◆ **Tindakan yang Dilakukan**:
(1) Menurut bagian dokumen tentang tafsir Ibnu Katsir, apa yang muncul atas dasar kepentingan memahami isi Al Qur'an?
(2) Ringkas paragraf dalam bagian dokumen tentang tafsir Ibnu Katsir yang diawali "Perbedaan dalam penafsiran yang terjadi" menjadi lebih pendek tanpa menghilangkan fakta utamanya.
(3) Teruskan teks telaah tafsir Ibnu Katsir ini mulai dari kalimat terakhirnya.

◆ **Bagian Dokumen**:

Senin, 31 Desember 2012

Tela'ah Tafsir Al Qur'an al Adzim Karya Ibnu Katsir



I. Pendahuluan
             Sebagai kitab suci dan pedoman hidup bagi umat manusia, Al Qur'an mempunyai peran penting dalam kehidupan setiap individu yang senantyasa ingin berjalan pada jalan yang benar demi menggapai keridhoan Allah SWT. Maka pemahaman isi Al Qur'an menjadi satu kepentingan yang tidak bisa lagi dielakkan. Atas dasar kepentingan tersebut, munculah berbagai macam produk tafsir yang kerap berbeda satu dan yang lainnya.
          Perbedaan dalam penafsiran yang terjadi tidak boleh lepas dari pengamatan kita, karena tak jarang perbedaan itu dapat menimbulkan pemahaman yang relative berbeda. Maka dari itu, kita harus senantyasa berusaha untuk mengetahui berbagai metode yang dipakai dan latar belakang dari setiap mufassir karena latar belakang dari para mufassir itu sendiri dapat menimbulkan perbedaan yang tidak bisa dipungkiri lagi.

◆ **Baris yang Disediakan**:
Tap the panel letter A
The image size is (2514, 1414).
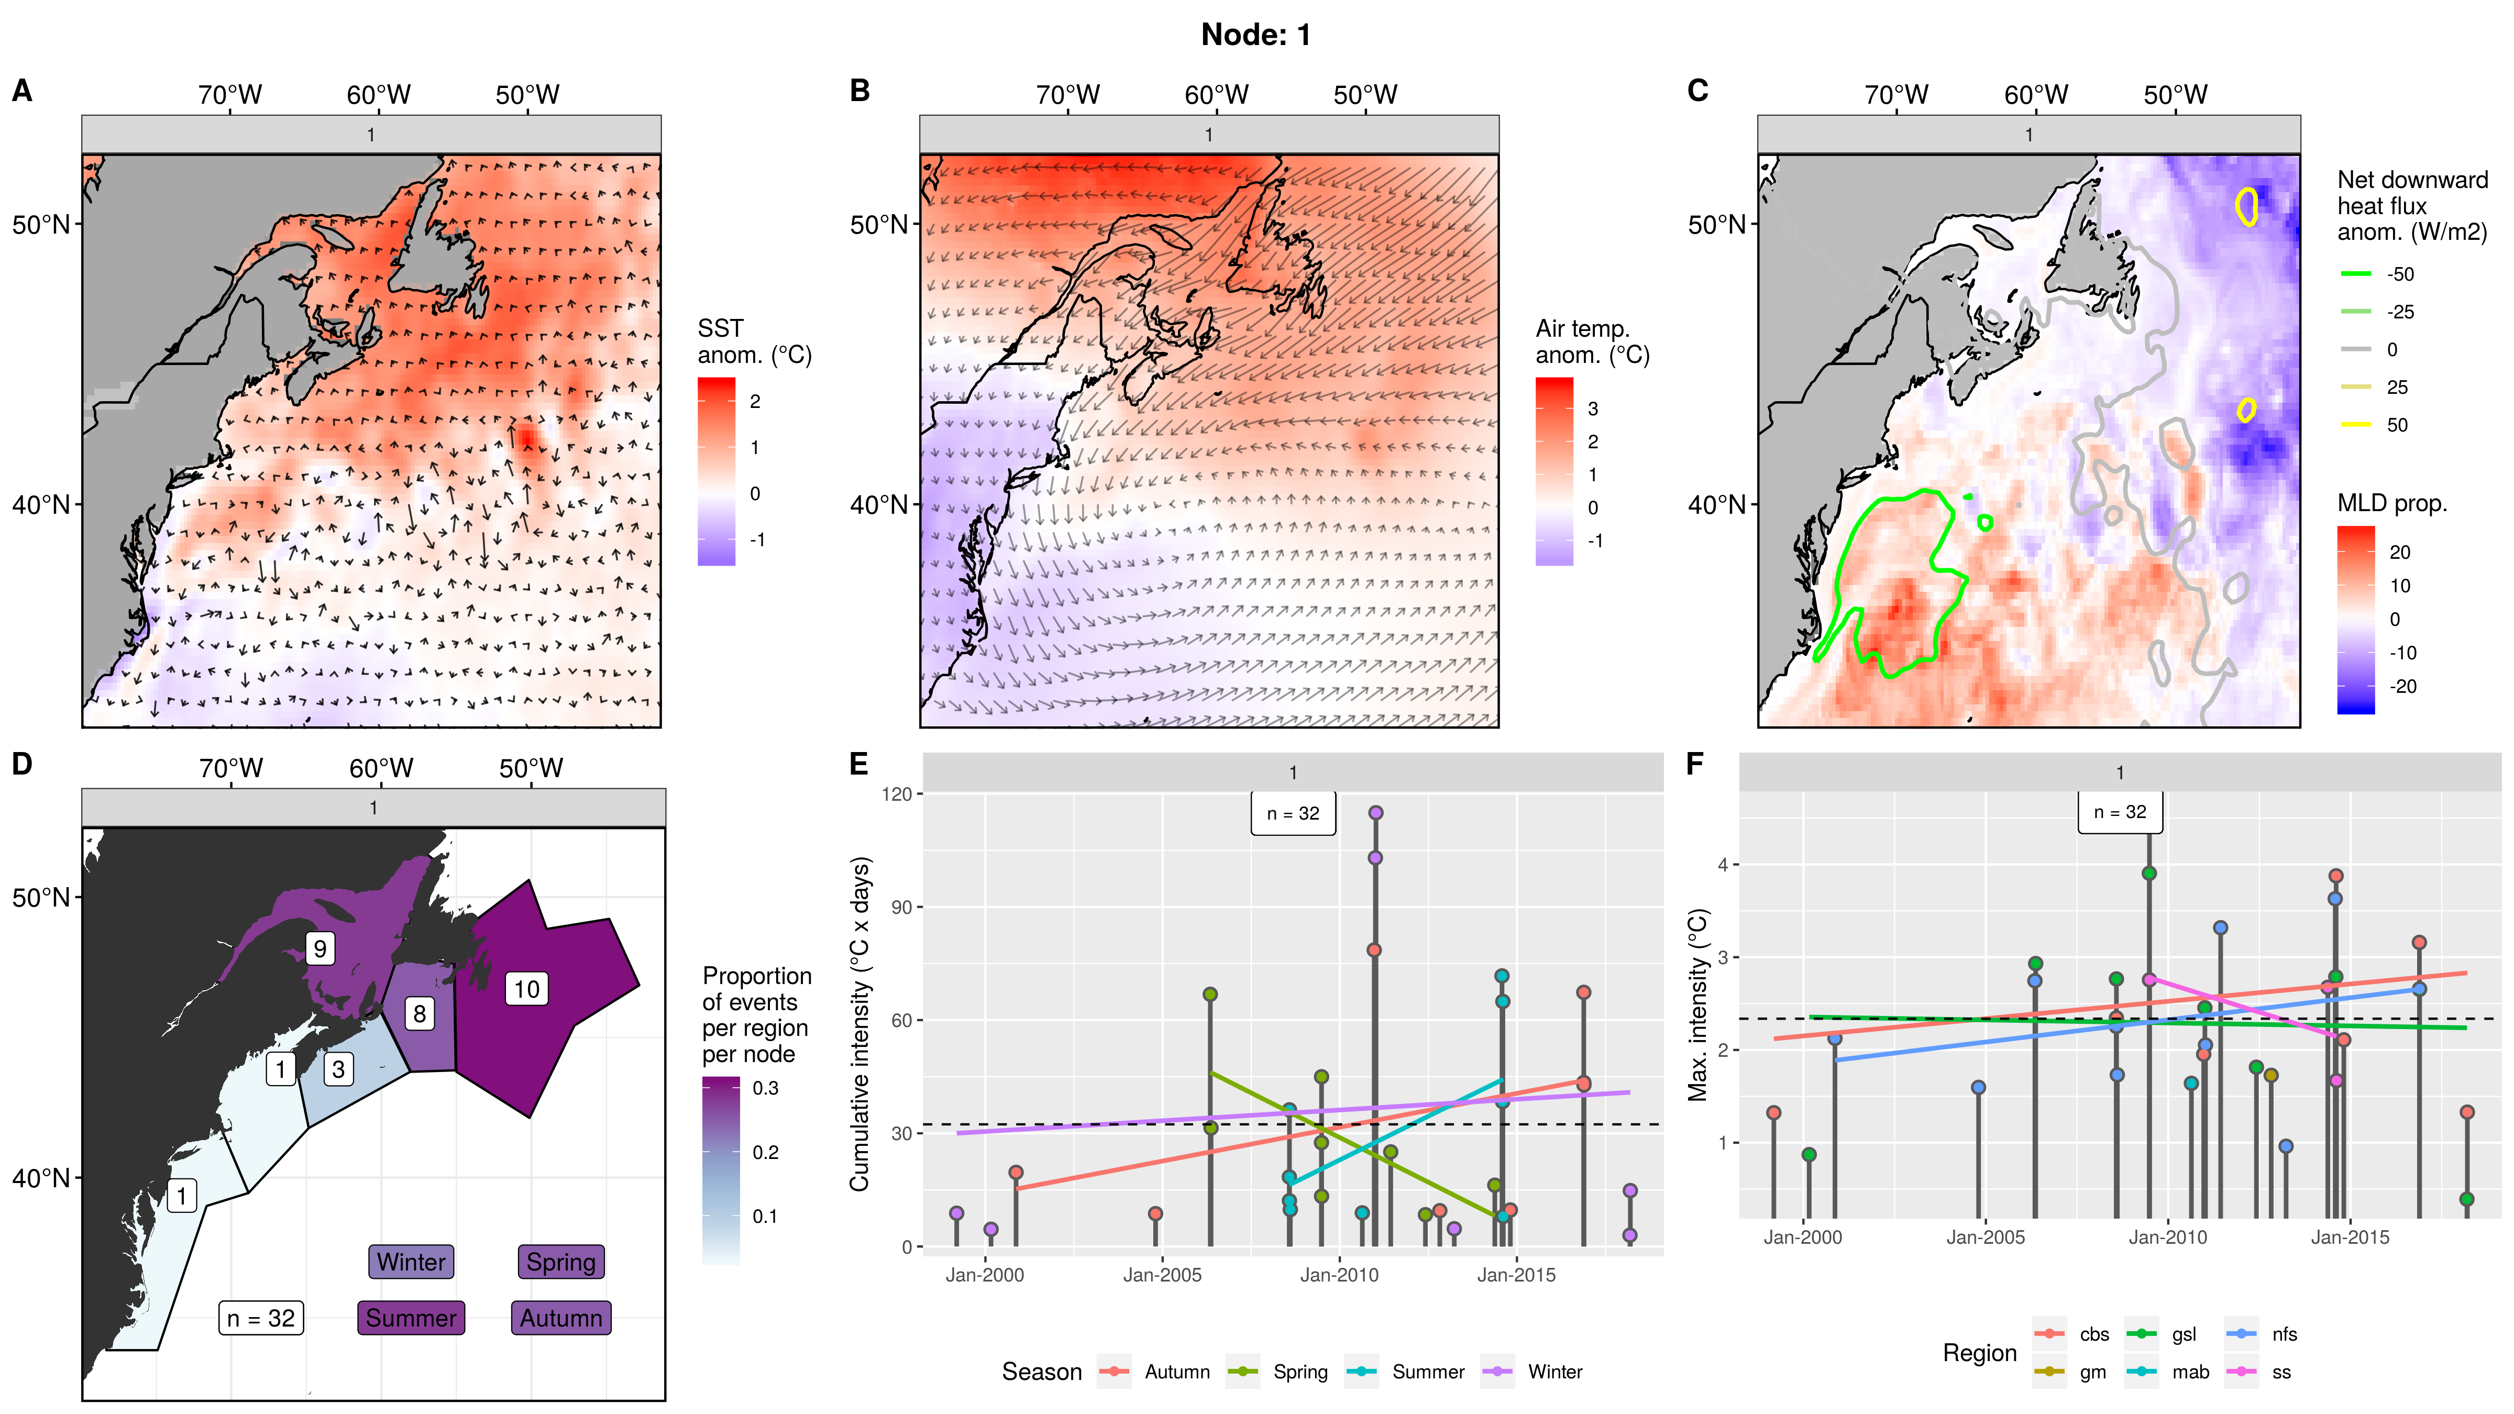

==

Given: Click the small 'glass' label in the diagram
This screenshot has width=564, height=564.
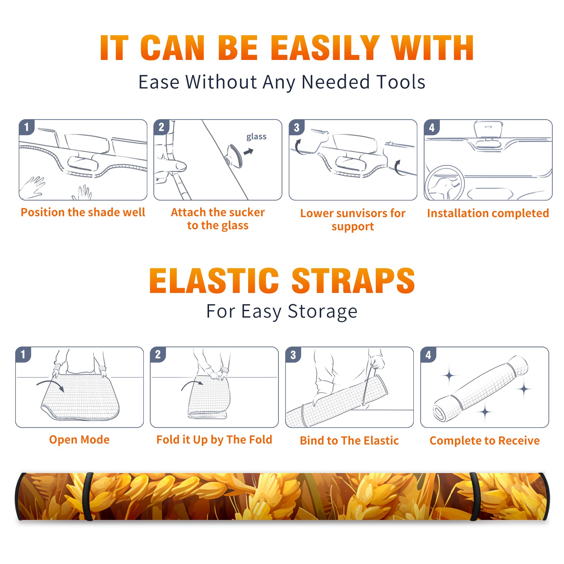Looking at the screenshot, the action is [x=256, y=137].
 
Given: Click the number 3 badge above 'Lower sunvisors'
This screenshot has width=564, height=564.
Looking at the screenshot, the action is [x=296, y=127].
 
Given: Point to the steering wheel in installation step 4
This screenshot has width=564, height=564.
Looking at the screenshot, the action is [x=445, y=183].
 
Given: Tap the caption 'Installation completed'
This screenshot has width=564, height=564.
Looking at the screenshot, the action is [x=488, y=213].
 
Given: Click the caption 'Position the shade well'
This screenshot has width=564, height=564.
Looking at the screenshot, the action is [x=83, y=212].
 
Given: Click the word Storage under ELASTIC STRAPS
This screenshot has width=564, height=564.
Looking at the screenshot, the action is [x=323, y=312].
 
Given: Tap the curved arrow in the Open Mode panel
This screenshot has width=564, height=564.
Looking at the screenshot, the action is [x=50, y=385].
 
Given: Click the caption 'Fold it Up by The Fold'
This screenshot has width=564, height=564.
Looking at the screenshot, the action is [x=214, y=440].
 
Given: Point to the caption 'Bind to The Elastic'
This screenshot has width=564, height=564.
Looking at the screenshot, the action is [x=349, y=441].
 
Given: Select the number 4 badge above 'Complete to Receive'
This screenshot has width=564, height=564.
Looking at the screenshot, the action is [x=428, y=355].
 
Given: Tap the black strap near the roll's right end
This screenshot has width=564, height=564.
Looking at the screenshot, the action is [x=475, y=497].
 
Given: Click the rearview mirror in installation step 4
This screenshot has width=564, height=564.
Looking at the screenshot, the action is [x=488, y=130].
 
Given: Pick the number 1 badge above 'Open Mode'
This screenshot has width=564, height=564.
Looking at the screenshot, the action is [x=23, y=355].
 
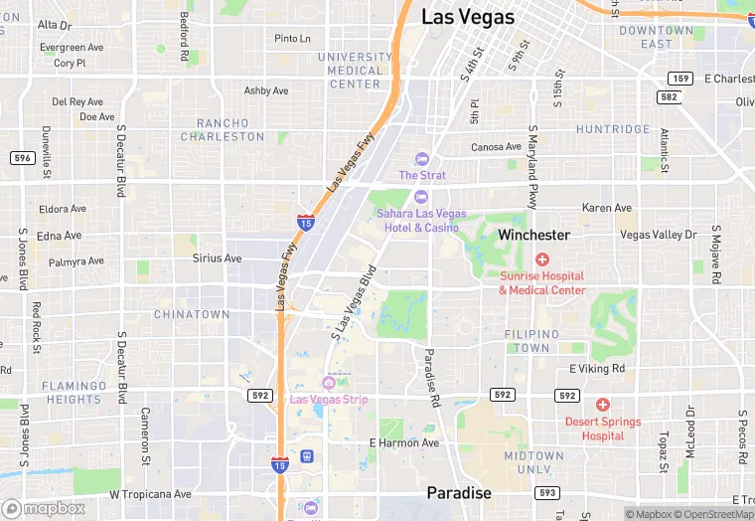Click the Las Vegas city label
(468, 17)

◆ **Jawaban Tertulis**:
(1) Berbagai macam produk tafsir yang kerap berbeda satu dengan yang lainnya.

(2) Perbedaan penafsiran perlu diamati karena sering menimbulkan pemahaman yang relatif berbeda. Karena itu, metode dan latar belakang setiap mufassir perlu diketahui, sebab latar belakang mereka sendiri dapat memunculkan perbedaan.

(3)
Dalam sejarah perkembangan tafsir, telah dapat ditemukan berbagai macam produk tafsir yang berbeda dan dapat diketahui banyaknya ulama muslim yang berkecimpung dalam hal ini demi menggali makna terdalam yang terkandung dalam Al Qur'an. Tafsir Al Qur’an Al Adzim adalah Tafsir yang ditulis oleh Imam Al Jalil Al Hafidz Ibnu Katsir adalah salah satu tafsir yang ikut mewarnai maraknya penafsiran Al Qur’an. Penafsiran dari para mufassir memiliki ciri dan metode yang berbeda antara satu dan yang lainnya. Maka dari itu merupakan kewajiban kita untuk meneliti metode apa yang dipakai dan makna apa saja yang terkandung didalam setiap produk tafsir para mufassir tersebut. Dan pada kesempatan kali ini akan dibahas hal-hal terkait tafsir Al Qur’an Al Adzim yang ditulis oleh Al Hafidz Ibnu Katsir.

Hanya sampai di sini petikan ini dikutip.